At the table I felt a lot like an animal at the petting zoo (people openly discussing what I was doing right in front of me -- I could get all in to it, but don't have time tonight. Perhaps tomorrow?) I got paid for it though, and that's what counts. I'm a sell-out, yes?

Today is my birthday, and my husband took me out to this amazing seafood restaurant, while two of my friends (mommies themselves!) took care of Sparky and Max. My husband also got me a huge stock pot with steamer basket and strainer, which I'm super excited about. (I love kitchen things -- if you saw inside the cabenets, you'd nod patronizingly and talk about me later).

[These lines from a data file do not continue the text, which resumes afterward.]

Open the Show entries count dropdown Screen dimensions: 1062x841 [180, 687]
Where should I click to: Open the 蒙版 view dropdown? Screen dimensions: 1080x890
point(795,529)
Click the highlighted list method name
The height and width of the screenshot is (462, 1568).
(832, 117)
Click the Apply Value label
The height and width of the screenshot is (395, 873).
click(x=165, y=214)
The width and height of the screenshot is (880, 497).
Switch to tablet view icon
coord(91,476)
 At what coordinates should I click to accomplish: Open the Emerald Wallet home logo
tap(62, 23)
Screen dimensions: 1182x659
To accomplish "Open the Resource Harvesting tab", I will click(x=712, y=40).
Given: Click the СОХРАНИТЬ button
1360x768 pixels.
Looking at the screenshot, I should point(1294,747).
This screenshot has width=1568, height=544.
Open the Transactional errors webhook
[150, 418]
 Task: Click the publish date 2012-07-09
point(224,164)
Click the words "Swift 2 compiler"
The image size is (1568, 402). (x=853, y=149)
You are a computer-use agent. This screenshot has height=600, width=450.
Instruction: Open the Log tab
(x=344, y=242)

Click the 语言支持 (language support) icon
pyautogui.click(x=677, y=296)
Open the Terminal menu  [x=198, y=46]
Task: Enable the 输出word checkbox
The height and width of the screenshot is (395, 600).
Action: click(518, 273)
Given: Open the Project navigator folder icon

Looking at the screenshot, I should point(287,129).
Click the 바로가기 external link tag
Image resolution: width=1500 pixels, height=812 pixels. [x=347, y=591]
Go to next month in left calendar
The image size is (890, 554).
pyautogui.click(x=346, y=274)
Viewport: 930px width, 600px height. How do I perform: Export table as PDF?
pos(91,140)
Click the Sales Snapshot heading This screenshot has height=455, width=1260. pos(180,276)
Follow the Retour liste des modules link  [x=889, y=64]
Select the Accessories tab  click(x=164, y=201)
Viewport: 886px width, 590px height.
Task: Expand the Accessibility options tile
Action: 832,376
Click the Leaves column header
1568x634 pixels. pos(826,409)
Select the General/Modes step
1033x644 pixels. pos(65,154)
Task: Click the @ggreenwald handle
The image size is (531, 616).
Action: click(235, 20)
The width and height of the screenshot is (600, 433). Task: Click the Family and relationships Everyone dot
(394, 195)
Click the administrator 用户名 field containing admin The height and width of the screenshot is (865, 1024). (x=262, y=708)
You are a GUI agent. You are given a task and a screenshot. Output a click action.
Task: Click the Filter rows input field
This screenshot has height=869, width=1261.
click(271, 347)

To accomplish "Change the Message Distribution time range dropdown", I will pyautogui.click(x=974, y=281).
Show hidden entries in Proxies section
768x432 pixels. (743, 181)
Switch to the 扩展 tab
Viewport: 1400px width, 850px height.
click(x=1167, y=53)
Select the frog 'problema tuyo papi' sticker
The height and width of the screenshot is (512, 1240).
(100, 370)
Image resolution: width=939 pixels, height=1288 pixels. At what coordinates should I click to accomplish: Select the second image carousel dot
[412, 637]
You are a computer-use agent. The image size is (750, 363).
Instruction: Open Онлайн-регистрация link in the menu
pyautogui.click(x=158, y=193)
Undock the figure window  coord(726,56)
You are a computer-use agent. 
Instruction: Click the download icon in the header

I would tell you about what I ate for dinner (some of the most amazing stuff I've ever put in my mouth), but don't have the time. Date night doesn't end at the restaurant! I'll give more dinner details tomorrow, as well as a full length shot of the Plastic Bag Stole -- it was huge, and only took an hour to knit.

Thursday, April 20, 2006

Naming names

Mouse asked me an interesting question yesterday "have you named your wheel yet?" The funny thing is, I've been feeling like the wheel should have a name, but thought that people might find me a little kooky. I am now fearlessly putting this out to all of you: the wheel needs a name! It's elegant with clean lines and light, finished wood. Solid, smooth, beautiful and simple all at once. I was thinking of naming it after one of the Greek muses, but none of them seem to fit. Do you have a name for me?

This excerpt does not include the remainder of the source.